Josh Benthien, CEO of Northland Enterprises, focuses on the commercial, office and retail aspect of the project, and Alexander focuses on the housing part. The project architect is Jesse Thompson from Kaplan Architects, based in Portland; the landscape architect is Nick Aceto of Aceto Landscape Architecture + Urban Design; and the civil engineer is Adrienne Fine from Terradyn Consultants.


Alexander said the development is intended to complement the $40 million housing project underway at the Lockwood Mill at 6 Water St., which is to include 65 affordable apartments and has received funding from MaineHousing for units whose rental cost is based on 60% or less than the area median income.

Head of Falls Village would serve more of a middle market or slightly higher income level than households traditionally served under the low-income tax credit program, according to Alexander.

“I think it’s really important within a downtown to hit as many income levels as you possibly can,” he said. “If we can pull this off in coordination with the Lockwood Mill, it will be nice for the downtown to be able to serve those different markets.”

Alexander said the building construction timeline depends on funding.

The second phase, after demolition and soil remediation, would include infrastructure improvements, including water, stormwater and sanitary systems and utilities to connect to both buildings.

The third phase would be construction of the building facing Temple Street, and the fourth phase would see construction of the building facing Front Street.
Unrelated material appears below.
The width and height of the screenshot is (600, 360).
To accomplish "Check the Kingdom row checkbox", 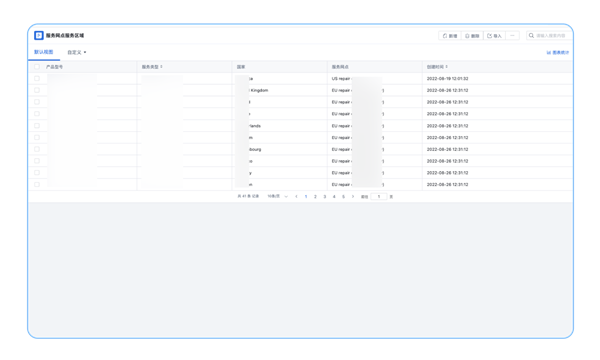I will [x=37, y=90].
Depending on financing, the buildings could be constructed at the same time.


The corner of Temple and Front streets in downtown Waterville is seen June 30 in the lower right corner. Morning Sentinel file

Alexander said it is important with projects such as this, which are difficult to finance and cannot be financed through conventional methods, to be patient to ensure the sources of funding that are secured are consistent with the project goals and visions.

Alexander said the project is big for Waterville and, although a private undertaking, includes public funding, so private-public collaboration is necessary. Add to that the challenges of the COVID-19 pandemic, high interest rates and an inflationary environment, he said, and such projects can take a lot of time.

“It’s really, really important that we get this right,” he said.

Community support for the project has been strong, Alexander said, and it was important to not only have the support, but to develop it in a community that was already focused on downtown revitalization and housing.

Alexander grew up in Waterville and graduated from Waterville Senior High School in 1988 and Colby College in 1992. His professional background is in developing and financing housing projects in underserved communities through public-private partnerships.

He said he has enjoyed reconnecting with people and following revitalization efforts and all the investments by the city and Colby College.

“It’s been great to see,” he said, “and then getting involved with it has been very rewarding.”